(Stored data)
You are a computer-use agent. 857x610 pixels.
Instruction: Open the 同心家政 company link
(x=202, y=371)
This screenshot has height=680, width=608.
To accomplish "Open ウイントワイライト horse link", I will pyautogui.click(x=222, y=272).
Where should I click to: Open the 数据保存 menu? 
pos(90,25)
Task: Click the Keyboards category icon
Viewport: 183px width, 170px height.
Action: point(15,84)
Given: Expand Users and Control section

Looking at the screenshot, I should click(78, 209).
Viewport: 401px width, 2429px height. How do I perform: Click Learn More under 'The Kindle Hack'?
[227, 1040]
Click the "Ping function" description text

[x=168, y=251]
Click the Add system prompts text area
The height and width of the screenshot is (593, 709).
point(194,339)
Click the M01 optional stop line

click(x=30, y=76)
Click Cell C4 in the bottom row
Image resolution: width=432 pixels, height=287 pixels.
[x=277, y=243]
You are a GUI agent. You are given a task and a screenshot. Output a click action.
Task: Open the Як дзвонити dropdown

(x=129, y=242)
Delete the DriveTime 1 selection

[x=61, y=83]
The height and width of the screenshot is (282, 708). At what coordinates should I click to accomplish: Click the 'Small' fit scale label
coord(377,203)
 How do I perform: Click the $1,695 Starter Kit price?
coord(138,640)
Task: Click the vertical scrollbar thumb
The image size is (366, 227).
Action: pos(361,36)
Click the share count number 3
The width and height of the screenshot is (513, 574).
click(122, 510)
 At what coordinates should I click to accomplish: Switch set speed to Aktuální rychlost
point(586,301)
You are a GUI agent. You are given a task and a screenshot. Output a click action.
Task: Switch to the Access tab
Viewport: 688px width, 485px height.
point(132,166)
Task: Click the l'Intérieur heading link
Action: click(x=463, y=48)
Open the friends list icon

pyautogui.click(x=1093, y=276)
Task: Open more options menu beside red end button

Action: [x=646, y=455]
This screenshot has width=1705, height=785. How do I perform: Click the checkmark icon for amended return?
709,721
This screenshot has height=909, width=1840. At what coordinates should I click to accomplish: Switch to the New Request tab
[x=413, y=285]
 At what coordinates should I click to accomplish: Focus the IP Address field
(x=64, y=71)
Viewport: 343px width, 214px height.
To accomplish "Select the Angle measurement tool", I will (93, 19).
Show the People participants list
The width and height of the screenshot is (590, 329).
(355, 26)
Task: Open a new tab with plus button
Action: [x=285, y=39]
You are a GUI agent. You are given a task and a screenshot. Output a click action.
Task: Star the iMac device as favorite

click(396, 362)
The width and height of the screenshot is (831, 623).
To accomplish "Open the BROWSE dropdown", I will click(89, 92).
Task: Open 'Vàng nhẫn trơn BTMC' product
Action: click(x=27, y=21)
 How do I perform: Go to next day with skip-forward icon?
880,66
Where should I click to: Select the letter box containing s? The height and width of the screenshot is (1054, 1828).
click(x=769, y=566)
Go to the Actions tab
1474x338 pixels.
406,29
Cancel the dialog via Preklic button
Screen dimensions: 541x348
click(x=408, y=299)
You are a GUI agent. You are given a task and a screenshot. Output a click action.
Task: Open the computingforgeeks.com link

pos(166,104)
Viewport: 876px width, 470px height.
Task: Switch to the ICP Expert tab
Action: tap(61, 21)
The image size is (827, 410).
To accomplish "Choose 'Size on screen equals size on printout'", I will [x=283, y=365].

# TASK GOAL
Set down exactly the lines from the one that contains "Cancel the dialog via Preklic button" to the final line above, both included, and nothing more.

# WRITTEN RESPONSE
Cancel the dialog via Preklic button
Screen dimensions: 541x348
click(x=408, y=299)
You are a GUI agent. You are given a task and a screenshot. Output a click action.
Task: Open the computingforgeeks.com link

pos(166,104)
Viewport: 876px width, 470px height.
Task: Switch to the ICP Expert tab
Action: tap(61, 21)
The image size is (827, 410).
To accomplish "Choose 'Size on screen equals size on printout'", I will [x=283, y=365].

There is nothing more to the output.